> [ABOUT THIS EXERCISE] Beginning at the line that contains "Task: Click the line И вы теперь вместе!", output each line exactly through the end of the records, and drop any pictures.

> [DATASET EXCERPTS]
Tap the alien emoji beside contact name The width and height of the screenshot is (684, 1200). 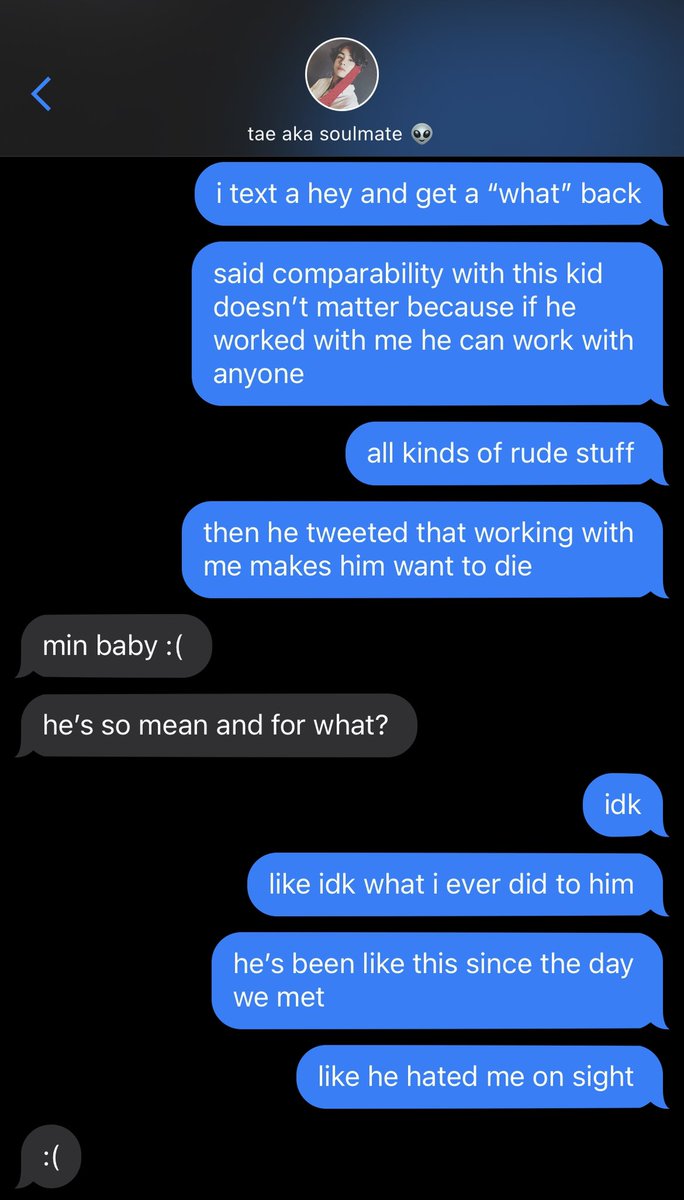pyautogui.click(x=422, y=133)
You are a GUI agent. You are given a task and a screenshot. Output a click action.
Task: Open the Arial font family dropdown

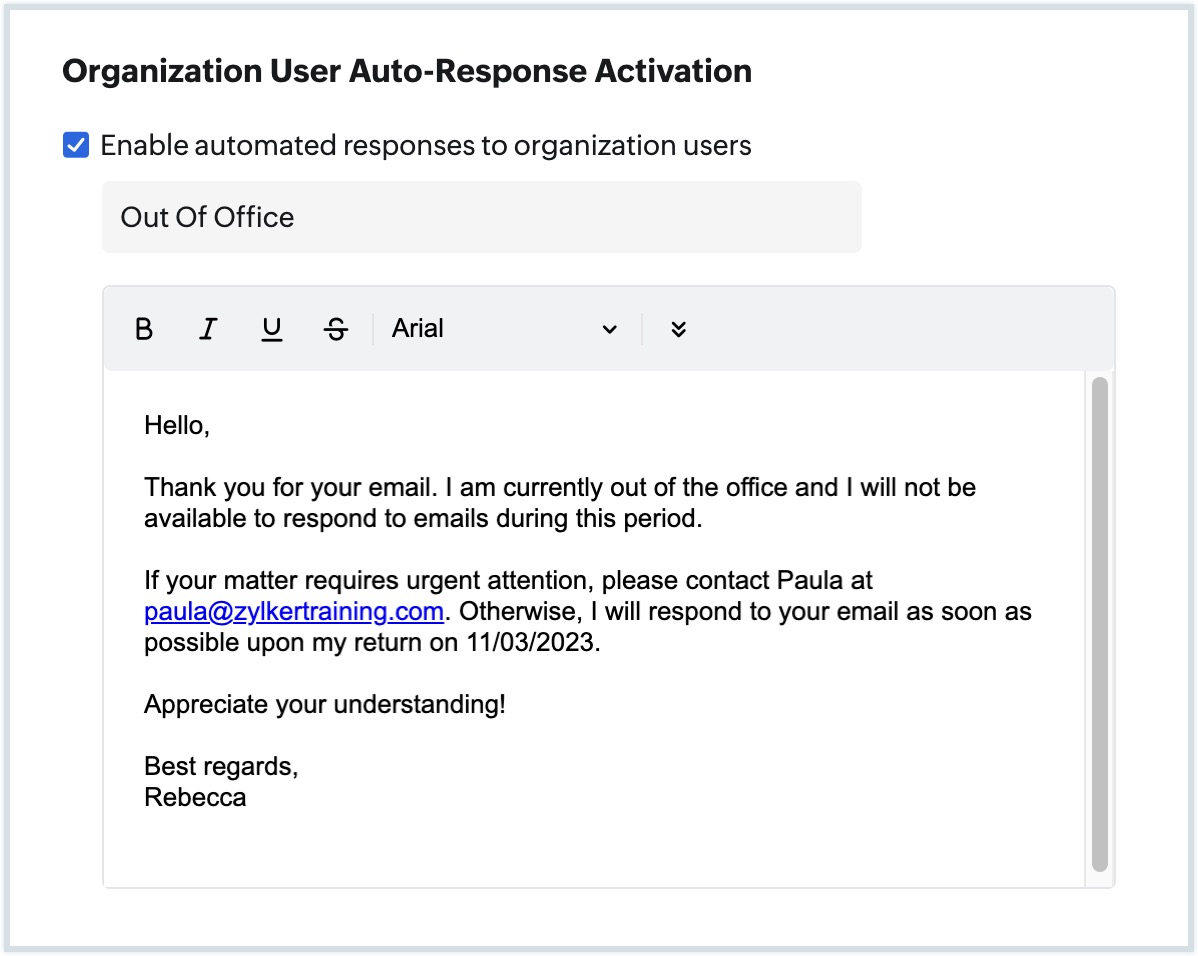click(x=500, y=328)
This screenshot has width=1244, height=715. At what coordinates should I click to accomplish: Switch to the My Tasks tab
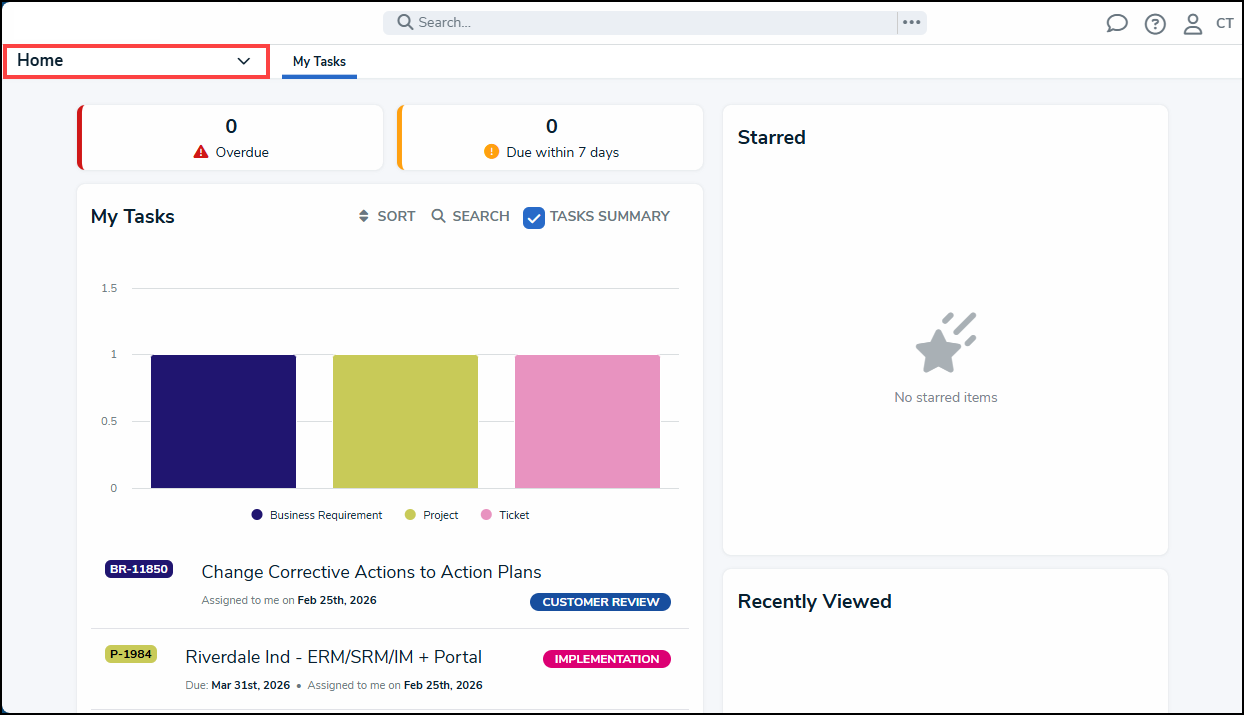(319, 62)
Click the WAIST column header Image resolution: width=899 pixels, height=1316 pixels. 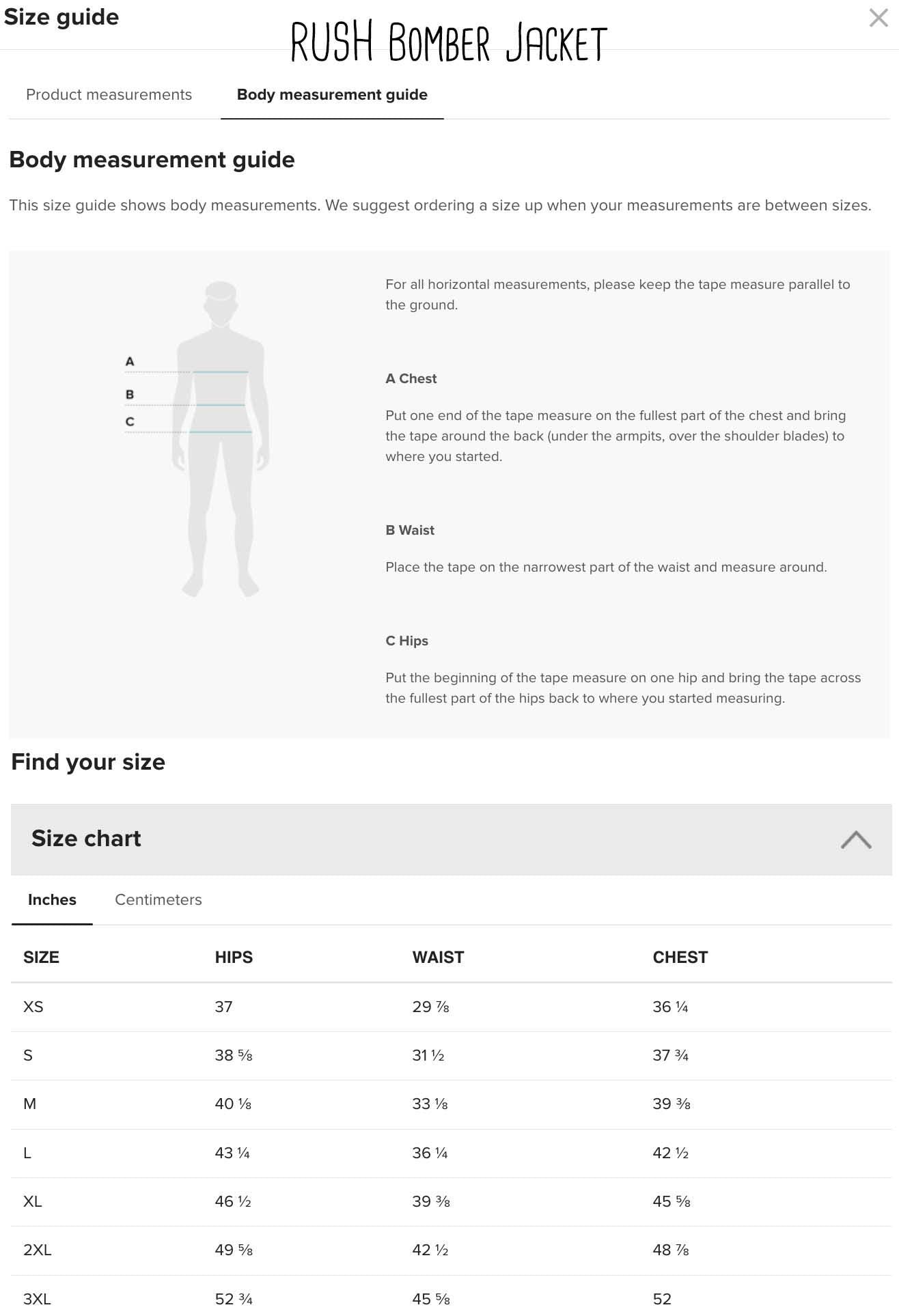coord(438,957)
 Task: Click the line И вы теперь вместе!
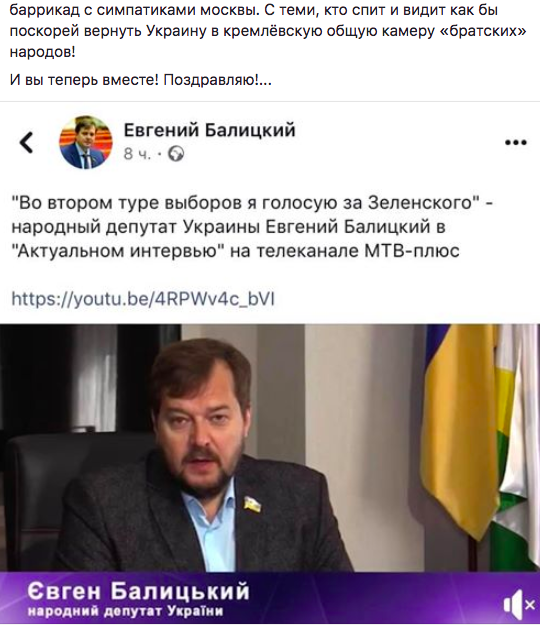[84, 81]
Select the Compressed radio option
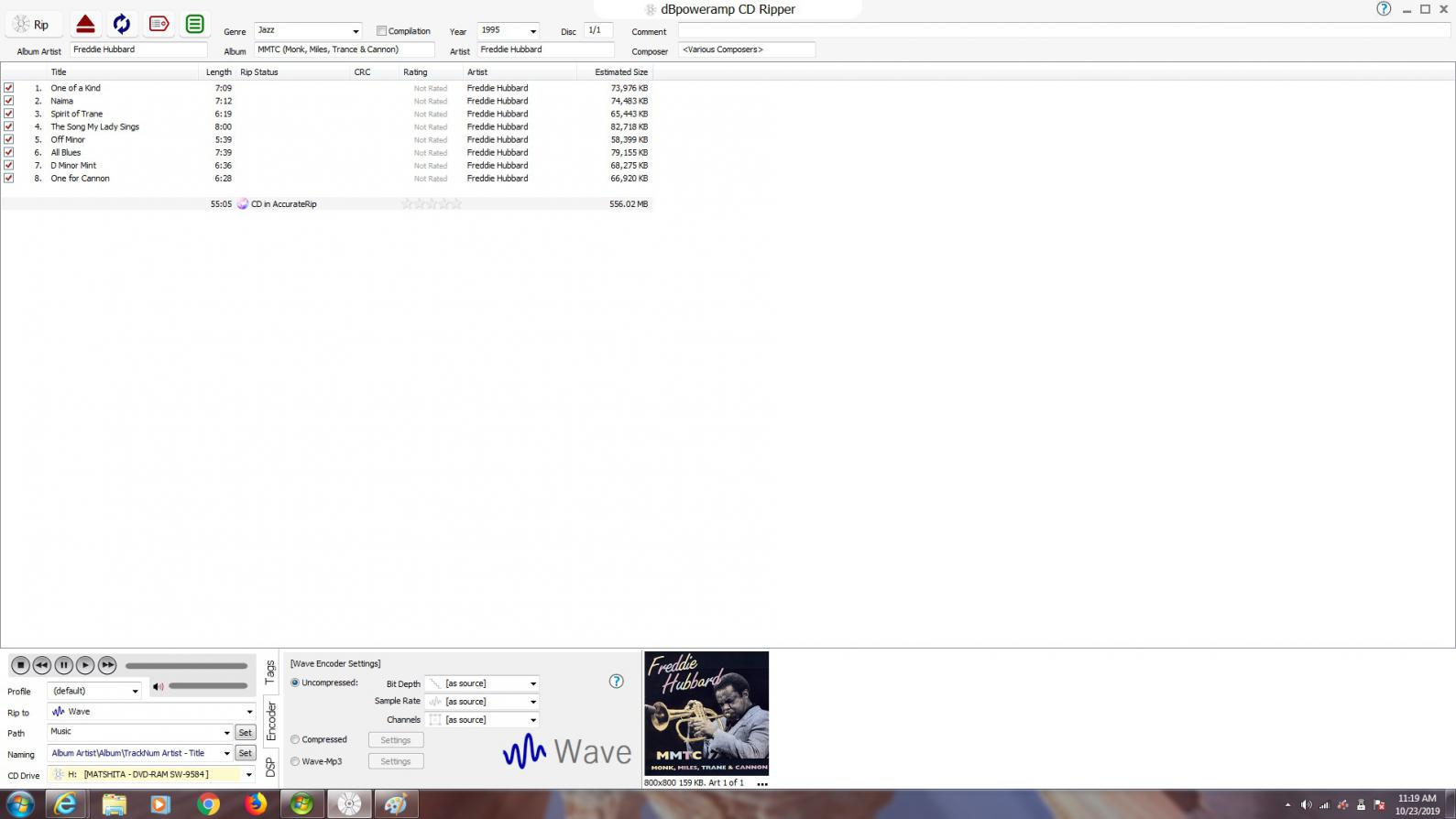 click(295, 739)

> [SOLUTION TO THIS TASK]
 Task: Click the line И вы теперь вместе!
[84, 81]
Select the Compressed radio option
 click(295, 739)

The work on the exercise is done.